Although the Supreme Court has told the House leaders (appearing before the Court as the majority of the Bipartisan Legal Advisory Group of the House) to defend their legal right to be in federal court to defend DOMA, this brief did not deal with that question. A separate brief on that point is due from BLAG on February 22, under the Court’s orders in the case of United States v. Windsor (docket 12-307). At that time, the BLAG members will be replying to a challenge to their standing in the case; that opposition will be filed on Thursday by a Court-appointed advocate, Harvard law professor Vicki C. Jackson.
The brief made a strenuous argument against raising the constitutional standard for judging laws that treat gays and lesbians less favorably. The GOP brief contended that those individuals do not need such protection. “Gays and lesbians are one of the most influential, best-connected, best-funded, and best-organized groups in modern politics, and have attained more legislative victories, political power, and popular favor in less time than virtually any other group in American history. Characterizing such a group as politically powerless would be wholly inconsistent with this Court’s admonition that a class should not be regarded as suspect when the group has some ‘ability to attract the attention of lawmakers.’”
Both President Obama and Attorney General Eric Holder, the brief noted, have decided to “stop defending and start attacking DOMA itself,” and those developments show “the remarkable political clout of the same-sex marriage movement.”
The brief went on to argue, however, that even if the Court imposes a tougher constitutional test for DOMA’s Section 3 on federal benefits, raising the test to the “heightened scrutiny” standard, DOMA can pass muster at that level, too. It can do so, according to the brief, because “in our federal system, it is surely an important interest for each sovereign to be able to address an issue as divisive and fast-moving as same-sex marriage for itself.”
The overall strategy of the brief appeared to be to closely link what Congress did in 1996 with what the overwhelming majority of states have continued to do — decide for itself on a definition of marriage, and setting that definition in its traditional mode of a union of an opposite-sex couple. That strategy appeared to be an attempt to exploit the argument that definition of something as fundamental as marriage is a matter for a sovereign entity, whether it be a state with the residual sovereignty that the Tenth Amendment guarantees or the national sovereignty that any nation-state has.

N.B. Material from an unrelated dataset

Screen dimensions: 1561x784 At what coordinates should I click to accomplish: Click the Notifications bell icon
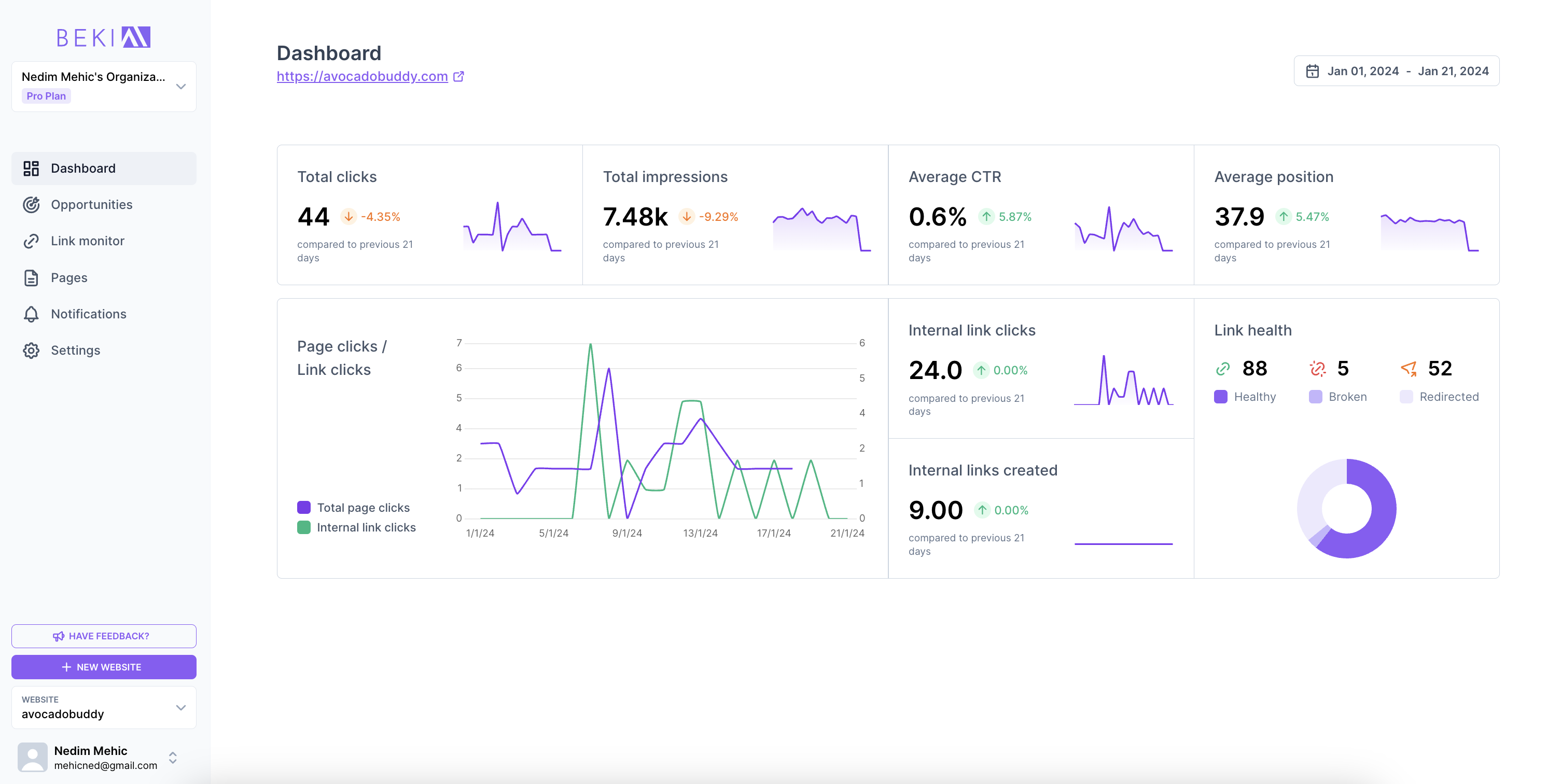pos(31,314)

“DOMA reflected Congress’ determination that each sovereign should be able to determine for itself how to define marriage for purposes of its own law,” the brief said. “DOMA does not override or invalidate any sovereign’s decision to modify the definition of marriage, but it does preserve that prerogative for each sovereign.”

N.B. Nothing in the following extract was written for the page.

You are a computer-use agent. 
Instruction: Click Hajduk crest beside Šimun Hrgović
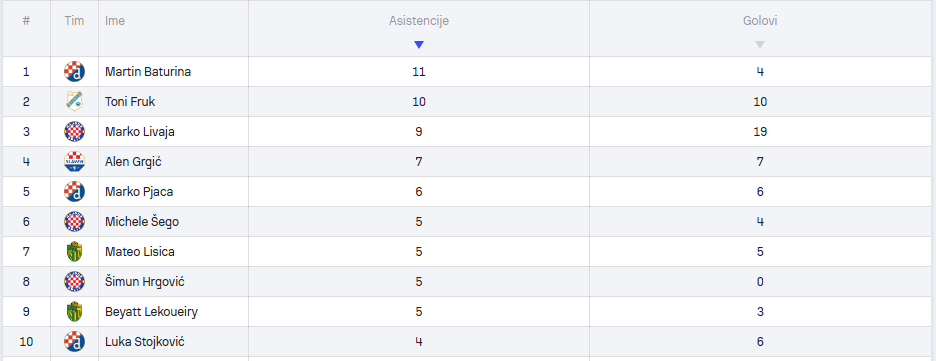[x=75, y=282]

That line of argument is meant to counter the claim of DOMA’s challengers that the restriction of federal marital benefits to opposite-sex couples undermines the rights of states, like Massachusetts, to recognize same-sex marriages. The challengers contend that DOMA’s Section 3, the benefits limitation, creates two classes of unequal marriage partners: recognizing the unions of opposite-sex couples but refusing to recognize the marriages of same-sex couples. The DOMA challengers are all legally married under a state’s existing law, or are the surviving partners of a same-sex marriage after one has died.
The BLAG brief contended that, while Congress from time to time has accepted states’ definition of marriage, it “also has a long history, when it sees fit, of supplying its own definitions of marriage for various federal purposes.”

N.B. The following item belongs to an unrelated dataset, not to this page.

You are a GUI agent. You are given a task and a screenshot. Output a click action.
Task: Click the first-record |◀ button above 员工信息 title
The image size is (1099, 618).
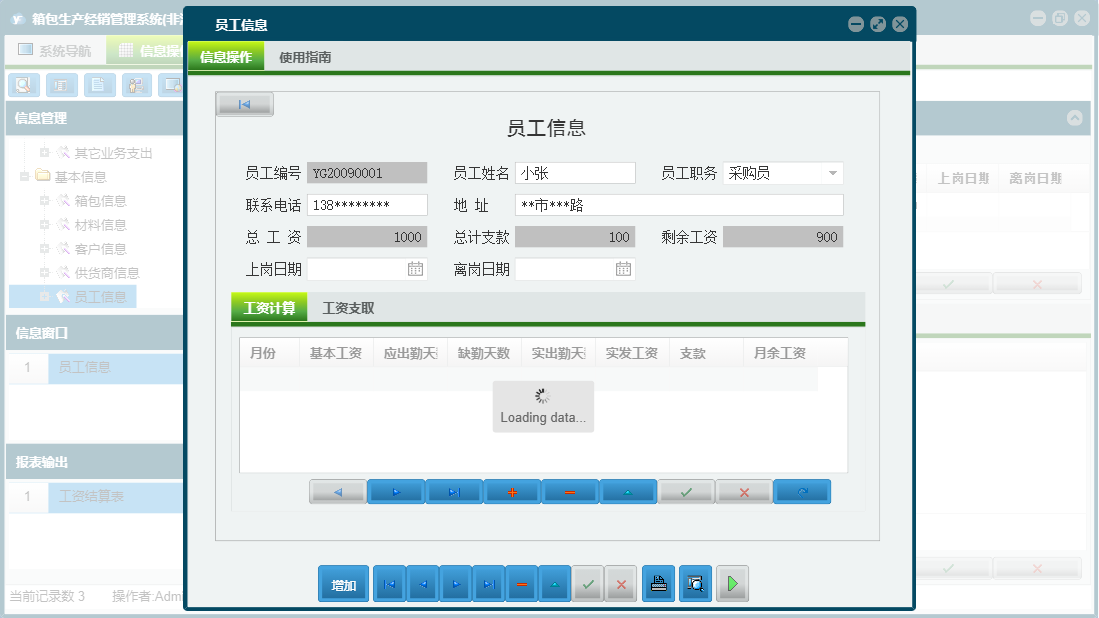244,103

When states began in 1996, with a state court ruling in Hawaii, to experiment with changing the traditional definition of marriage, the brief said, “the federal government was under no obligation to follow suit. Congress could, and did, rationally decide to retain the traditional definition as the uniform rule for federal-law purposes. Congress could, and someday may, adopt a different approach and either incorporate varying state approaches or uniformly extend rights to same-sex couples even in states that retain the traditional definition. But under our system of government, those decisions are wisely left to Congress and the democratic process.”
The brief recited the same social and cultural reasons that have been put forth in legal filings in lower courts to justify Congress’s 1996 decision to opt for a continuing embrace of traditional marriage.